It's obvious to all that there are some genuinely huge, planet-sized egos out there in Hollywood, but they don't always get their way. The vanity project is that truly terrible beast; a leaden bomb with the artists' face smiling all the way to the bottom of the bargain bin. This is a list of such movies, the offenders that wrote off egos that even their studios couldn't cash. Not making this list are people like Tom Cruise, who, while incredibly vain, normally ends up making an okay movie. Nope, this is all about the bloated self-serving extravaganzas who refused to listen to the naysayers and were convinced that their movies would be the absolute tits
10. Hudson Hawk (1991)
There was a time when Bruce Willis could do no wrong. Then Hudson Hawk came out, and not only did people realise he could indeed do wrong, but he could inflict evil upon the world. Much maligned upon release, it's slightly less grating these days given the hindsight that, in actual fact, he was just having a bit of a laugh, but it still remains a film of unparalleled pomposity.

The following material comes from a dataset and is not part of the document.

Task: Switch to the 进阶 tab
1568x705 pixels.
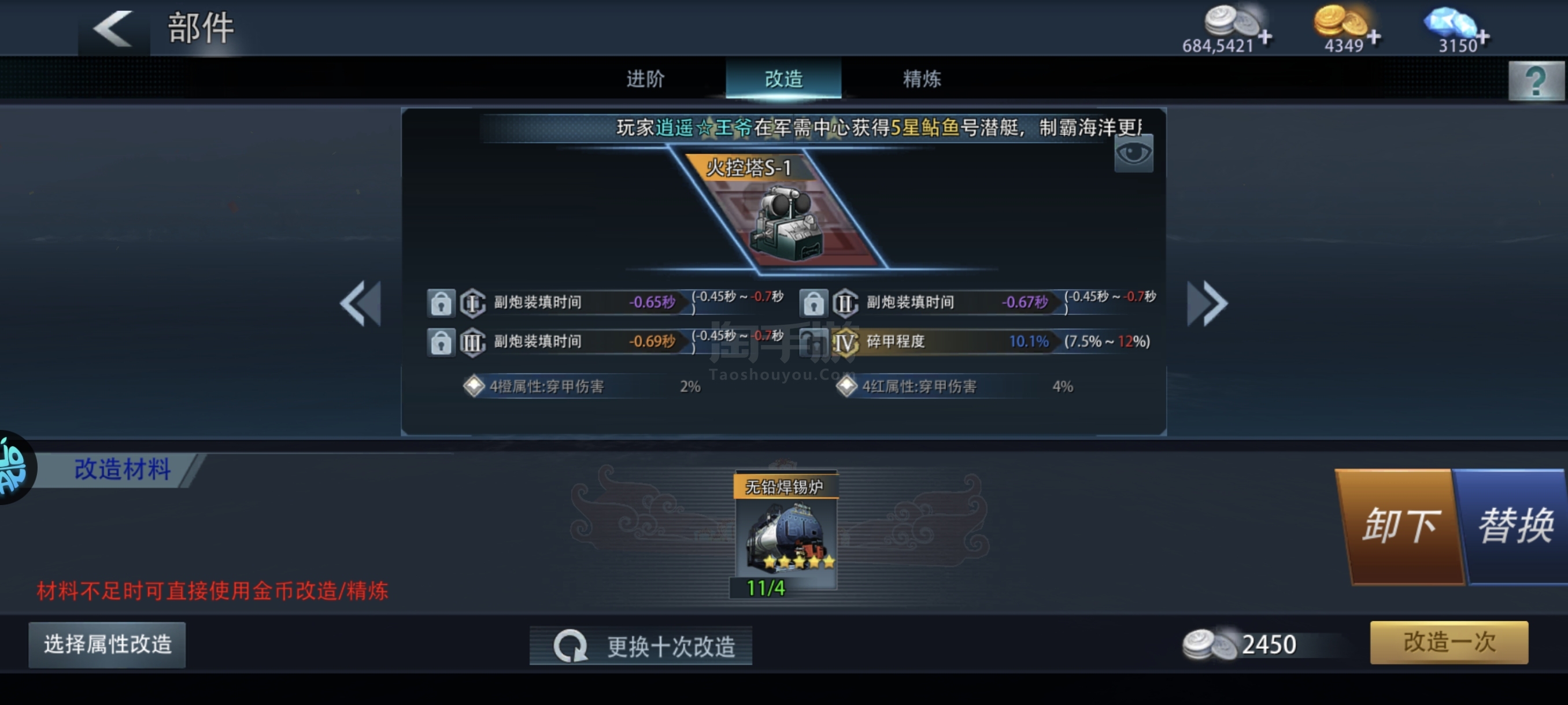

Willis plays Eddie "Hudson Hawk" Hawkins, a cat burglar who's served ten years in prison and on the day of his release, is blackmailed by the CIA into stealing some of the greater works of Leonardo Da Vinci. You'd be right in thinking it sounds like more fun than The Da Vinci Code
, but then so is cutting off your big toe and eating it. Scenes are frequently ruined by Bruce's mugging to camera (he's never seemed like more of a berk on camera) and he's constantly spouting wisecracks even James Bond would wince at - after decapitating a villain, he nonchalantly quips: "I guess you won't be attending that hat convention in July!" Because he's got no head! The smile was wiped off his face, however, when Hudson Hawk made back only $17 million of its $65 million budget.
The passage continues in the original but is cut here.